▶ Records from a data collection:
#####

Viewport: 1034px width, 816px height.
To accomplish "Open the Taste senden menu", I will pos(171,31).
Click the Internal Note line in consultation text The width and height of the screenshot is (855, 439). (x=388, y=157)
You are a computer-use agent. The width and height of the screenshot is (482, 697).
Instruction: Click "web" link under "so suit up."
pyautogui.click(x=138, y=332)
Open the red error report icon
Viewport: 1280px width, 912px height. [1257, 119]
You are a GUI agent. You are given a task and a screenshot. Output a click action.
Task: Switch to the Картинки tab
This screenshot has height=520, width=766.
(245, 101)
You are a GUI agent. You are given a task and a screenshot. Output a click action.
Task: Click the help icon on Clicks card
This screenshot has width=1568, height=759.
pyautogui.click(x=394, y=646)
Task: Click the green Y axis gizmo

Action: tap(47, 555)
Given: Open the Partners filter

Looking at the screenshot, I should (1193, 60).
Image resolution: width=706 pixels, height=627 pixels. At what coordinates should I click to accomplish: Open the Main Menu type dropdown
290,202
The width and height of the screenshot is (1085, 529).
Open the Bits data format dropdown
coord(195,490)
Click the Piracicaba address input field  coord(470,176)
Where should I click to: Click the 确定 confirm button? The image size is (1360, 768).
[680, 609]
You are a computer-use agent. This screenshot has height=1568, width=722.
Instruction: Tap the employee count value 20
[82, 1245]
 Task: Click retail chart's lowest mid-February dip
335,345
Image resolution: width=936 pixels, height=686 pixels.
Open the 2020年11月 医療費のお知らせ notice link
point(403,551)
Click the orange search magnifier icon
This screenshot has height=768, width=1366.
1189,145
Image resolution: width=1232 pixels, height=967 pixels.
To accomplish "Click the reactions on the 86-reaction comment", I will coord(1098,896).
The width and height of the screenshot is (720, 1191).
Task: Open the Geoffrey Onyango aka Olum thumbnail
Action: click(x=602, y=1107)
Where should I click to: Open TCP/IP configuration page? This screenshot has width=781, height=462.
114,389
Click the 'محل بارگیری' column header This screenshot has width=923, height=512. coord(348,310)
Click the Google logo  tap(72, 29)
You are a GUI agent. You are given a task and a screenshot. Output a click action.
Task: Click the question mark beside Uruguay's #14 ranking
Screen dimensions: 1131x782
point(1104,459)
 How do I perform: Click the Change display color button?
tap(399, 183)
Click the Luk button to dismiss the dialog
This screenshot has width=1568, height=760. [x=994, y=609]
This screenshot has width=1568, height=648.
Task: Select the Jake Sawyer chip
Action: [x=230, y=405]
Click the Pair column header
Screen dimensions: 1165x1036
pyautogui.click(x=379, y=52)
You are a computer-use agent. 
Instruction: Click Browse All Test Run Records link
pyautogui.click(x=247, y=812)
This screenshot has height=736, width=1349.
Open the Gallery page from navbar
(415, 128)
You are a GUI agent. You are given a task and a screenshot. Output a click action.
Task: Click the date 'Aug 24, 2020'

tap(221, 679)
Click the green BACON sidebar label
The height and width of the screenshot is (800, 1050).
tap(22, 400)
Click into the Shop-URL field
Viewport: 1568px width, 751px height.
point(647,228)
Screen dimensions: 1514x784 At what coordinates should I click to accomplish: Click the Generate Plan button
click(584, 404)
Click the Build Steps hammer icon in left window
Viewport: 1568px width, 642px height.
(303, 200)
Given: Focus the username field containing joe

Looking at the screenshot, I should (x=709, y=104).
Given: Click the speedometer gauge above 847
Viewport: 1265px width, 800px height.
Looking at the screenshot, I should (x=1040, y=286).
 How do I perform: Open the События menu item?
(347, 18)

#####

Print nothing but the lines from the one that contains "This screenshot has height=736, width=1349." to the final line of the data, both included, exactly as they read.

This screenshot has height=736, width=1349.
Open the Gallery page from navbar
(415, 128)
You are a GUI agent. You are given a task and a screenshot. Output a click action.
Task: Click the date 'Aug 24, 2020'

tap(221, 679)
Click the green BACON sidebar label
The height and width of the screenshot is (800, 1050).
tap(22, 400)
Click into the Shop-URL field
Viewport: 1568px width, 751px height.
point(647,228)
Screen dimensions: 1514x784 At what coordinates should I click to accomplish: Click the Generate Plan button
click(584, 404)
Click the Build Steps hammer icon in left window
Viewport: 1568px width, 642px height.
(303, 200)
Given: Focus the username field containing joe

Looking at the screenshot, I should (x=709, y=104).
Given: Click the speedometer gauge above 847
Viewport: 1265px width, 800px height.
Looking at the screenshot, I should (x=1040, y=286).
 How do I perform: Open the События menu item?
(347, 18)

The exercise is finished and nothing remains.